A better mix between sustainability and profitability is achieved when an entity’s profitability engenders and drives sustainable development in the host community and the society at large. SDGs goal 1 underscores the fact that swell balance sheets and super profits may be irrelevant to sustainable economic development when such fortune is gathered from a locality where majority of the population continue to leave below the poverty line.

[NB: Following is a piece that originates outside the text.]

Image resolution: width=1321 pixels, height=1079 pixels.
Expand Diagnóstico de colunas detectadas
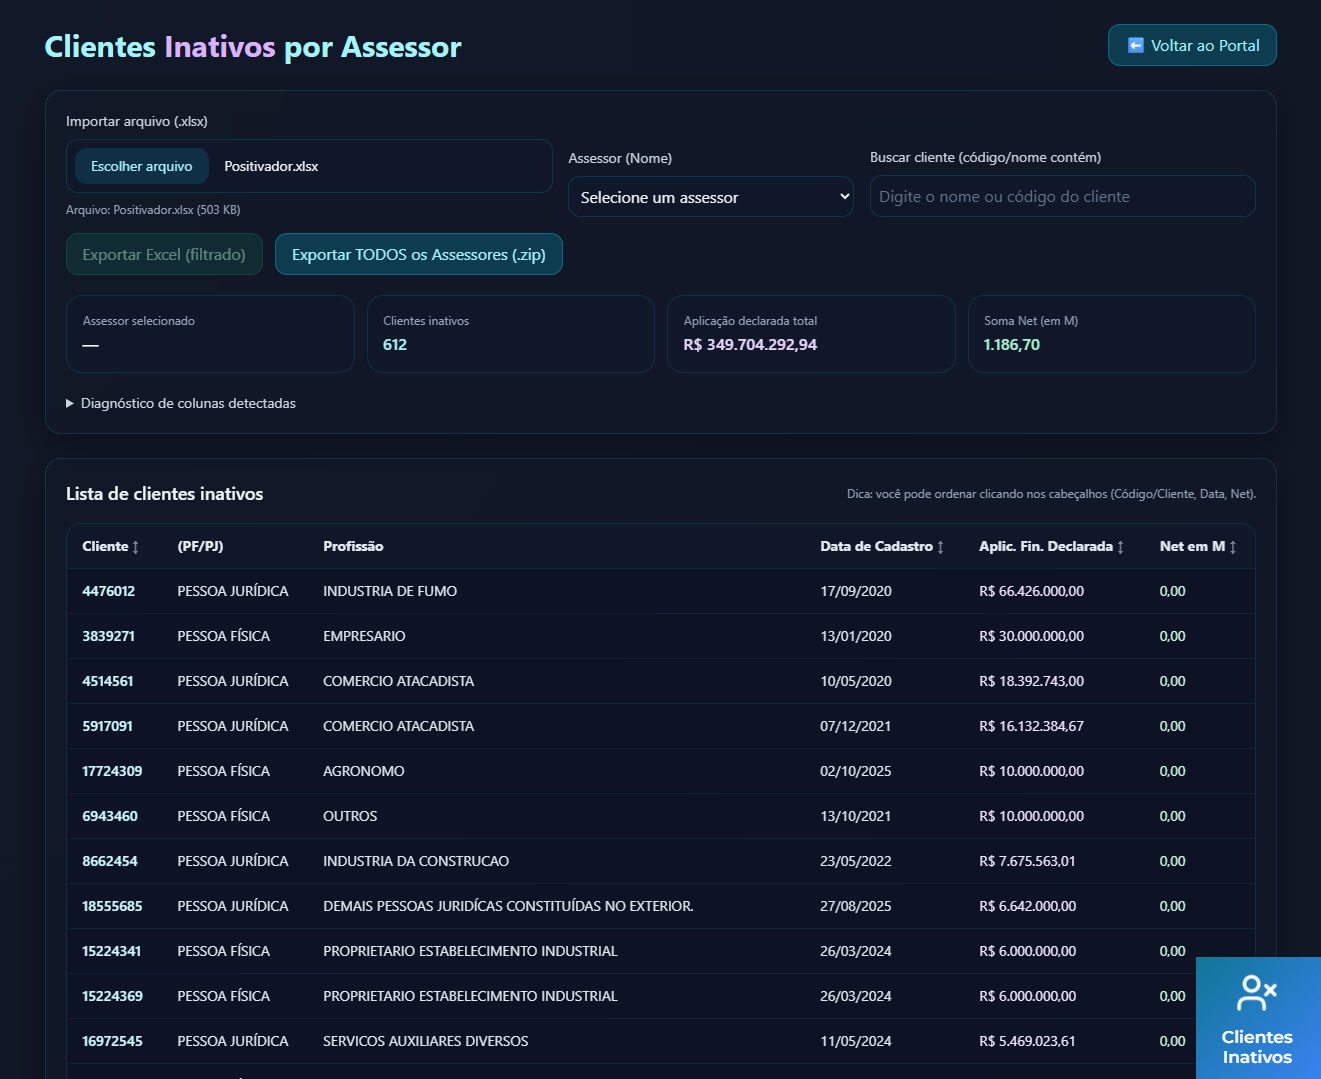(x=181, y=404)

Renovating schools for children whose families cannot afford to pay for their school uniforms; sinking borehole for a community that has no food to eat; providing electricity for a household that cannot afford an electric bulb; or building a new hospital for a community ravaged by hunger; each of these scenarios leaves a gap between traditional CSR and social effectiveness as most beneficiaries lack the connecting power to tap from the CSR projects. Much as public infrastructure and other social services are commendable as CSR projects, adding poverty alleviation and economic empowerment into the mix would produce a perfect blend of social effectiveness which would in turn accelerate the speed of success towards the SDGs goal 1.

When corporate citizens incorporate poverty alleviation and economic empowerment into their CSR plans, it becomes winning for all: social good for the society; respite for government and more business patronage for the corporates.